*Aim of the exercise:*
Beginning with the line below that contains "Image resolution: width=1372" and ending with the line that contains "the LV user", retype every line exactly. Pictures are not copied.

*Excerpted records:*
----
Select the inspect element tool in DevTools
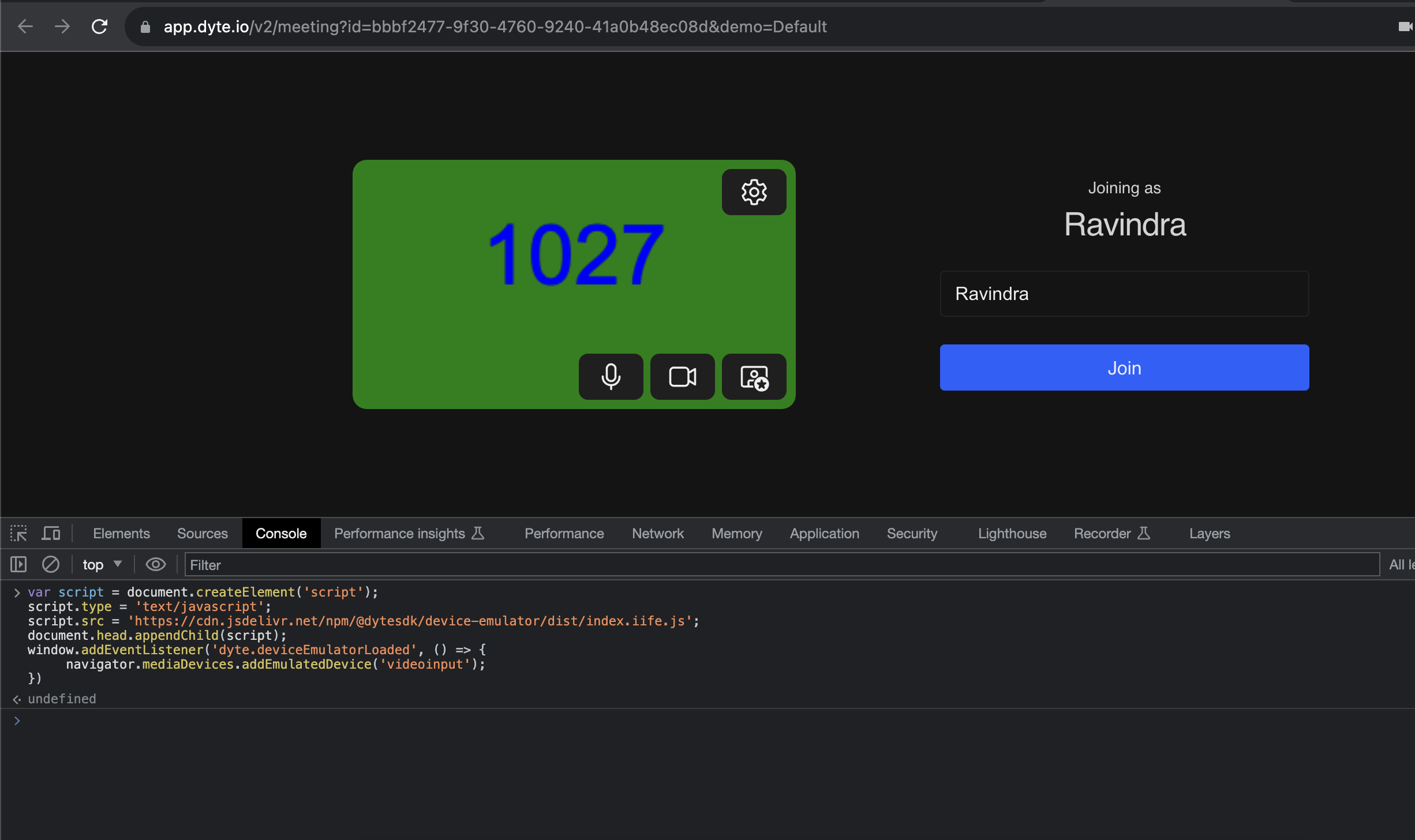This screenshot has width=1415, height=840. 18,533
----
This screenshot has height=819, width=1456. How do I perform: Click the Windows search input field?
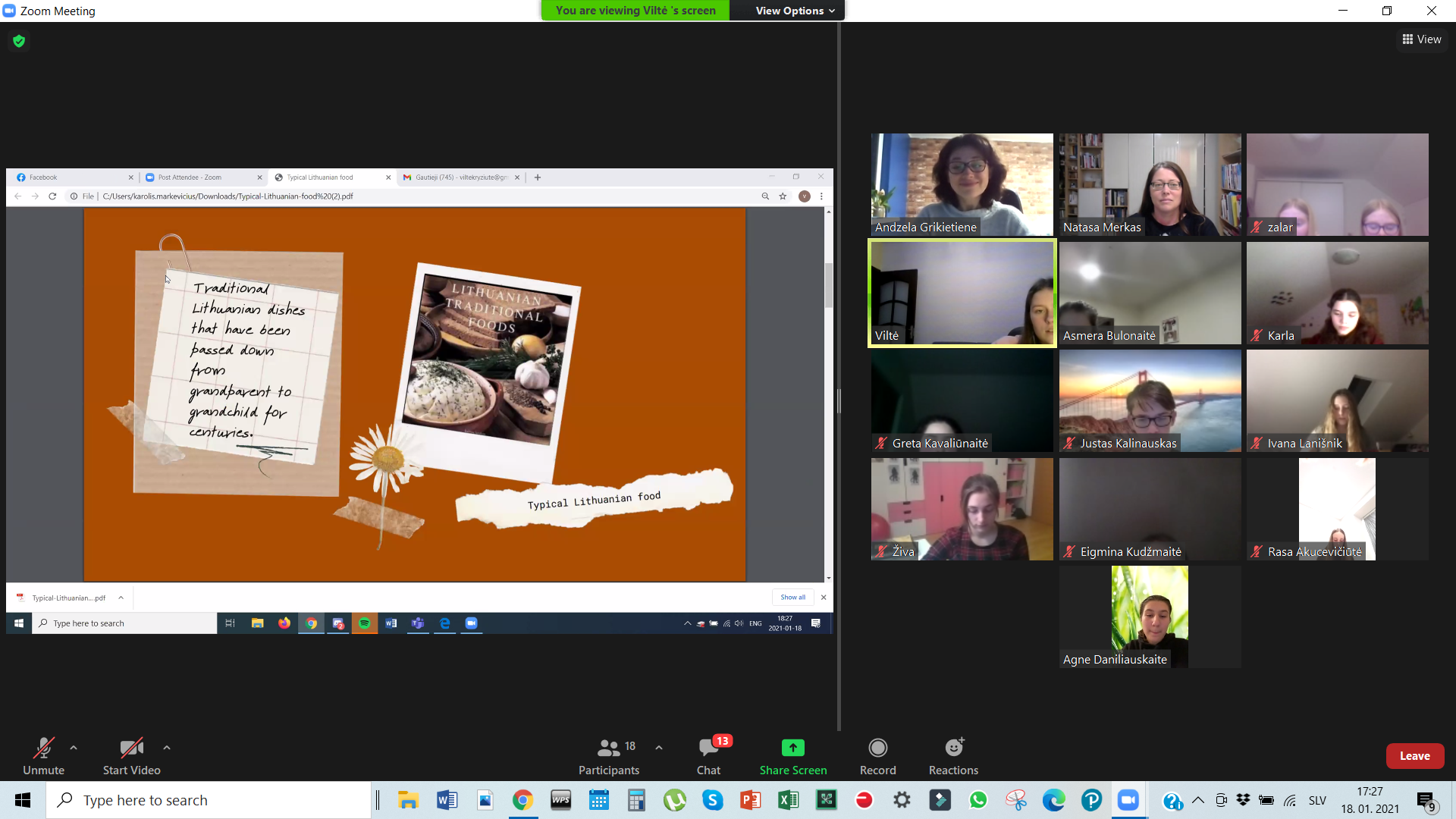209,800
----
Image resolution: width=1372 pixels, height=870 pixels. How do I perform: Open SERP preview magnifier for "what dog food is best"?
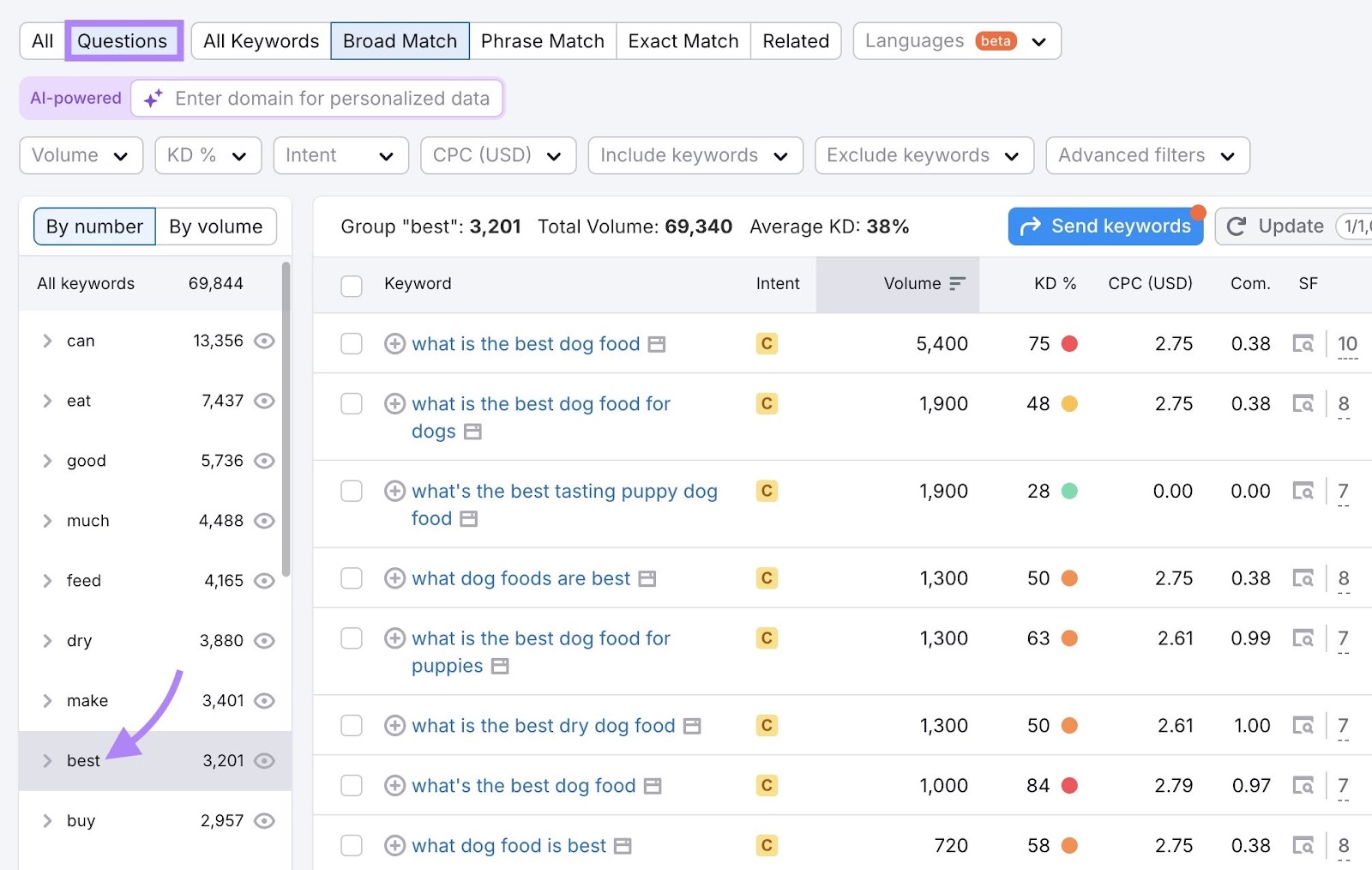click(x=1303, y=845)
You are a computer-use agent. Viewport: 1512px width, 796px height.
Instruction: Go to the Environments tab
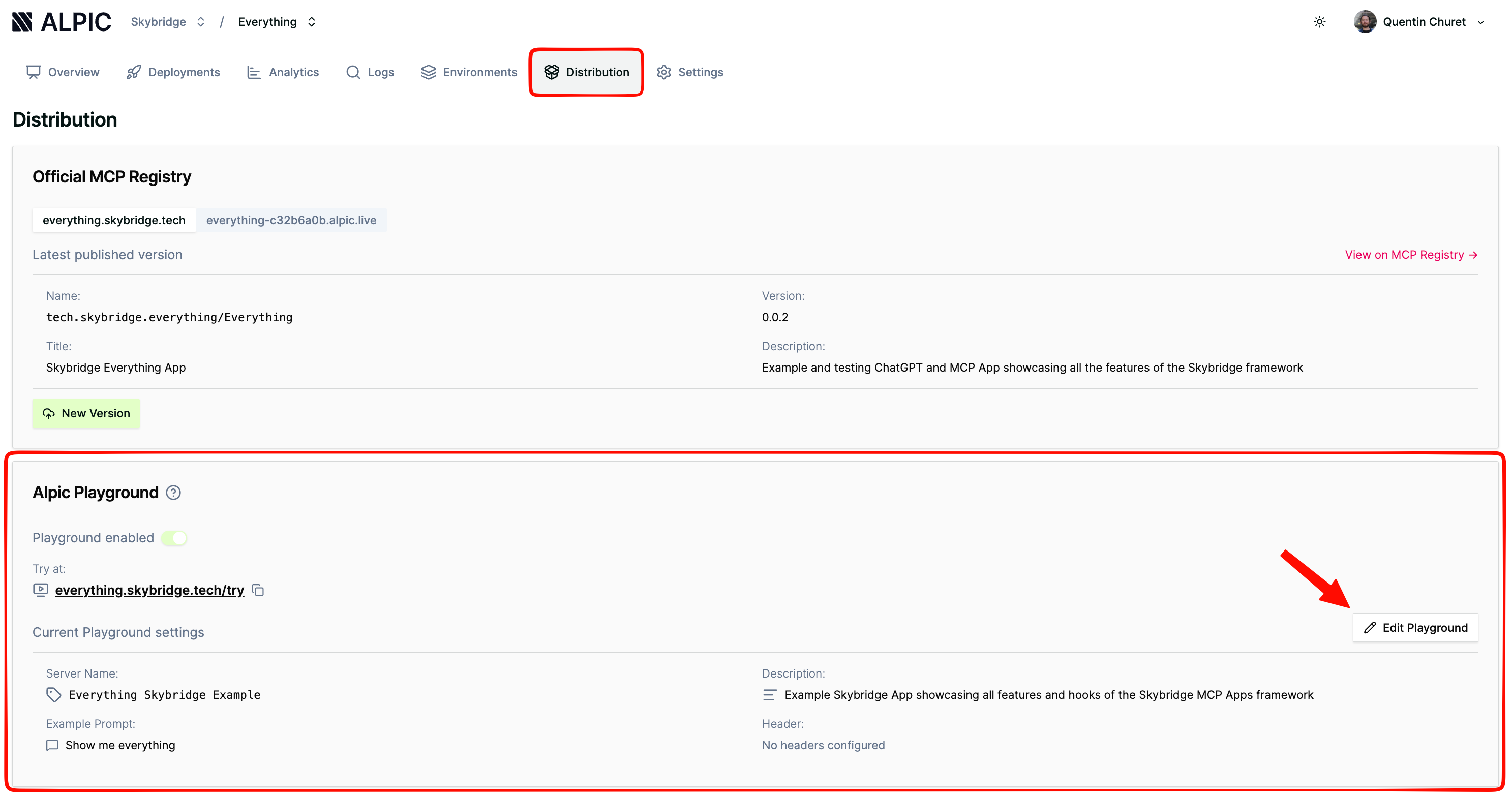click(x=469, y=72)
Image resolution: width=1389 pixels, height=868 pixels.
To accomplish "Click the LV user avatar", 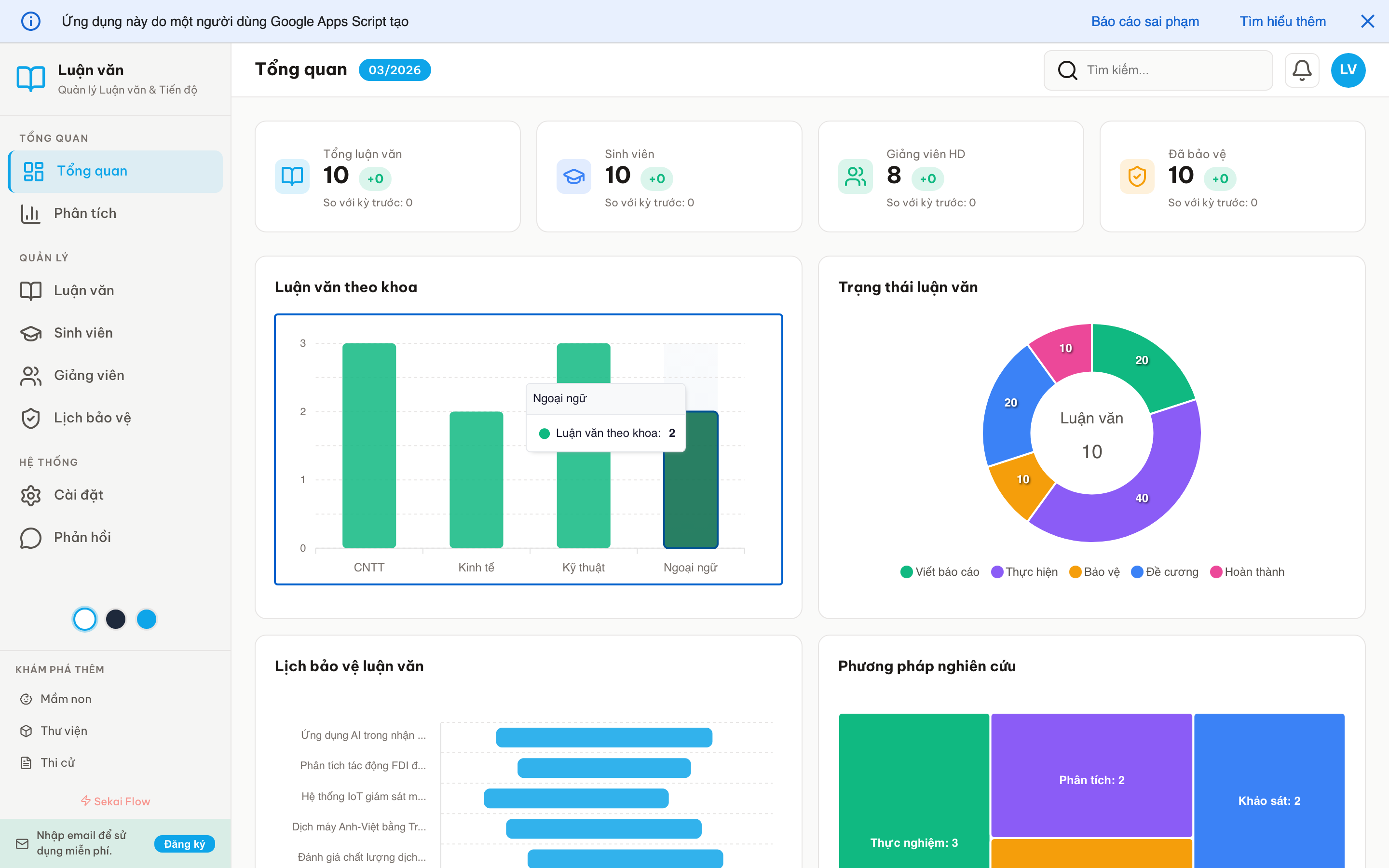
----
*Worked solution:*
Image resolution: width=1372 pixels, height=870 pixels. How do I perform: Open SERP preview magnifier for "what dog food is best"?
click(x=1303, y=845)
You are a computer-use agent. Viewport: 1512px width, 796px height.
Instruction: Go to the Environments tab
click(x=469, y=72)
Image resolution: width=1389 pixels, height=868 pixels.
To accomplish "Click the LV user avatar", 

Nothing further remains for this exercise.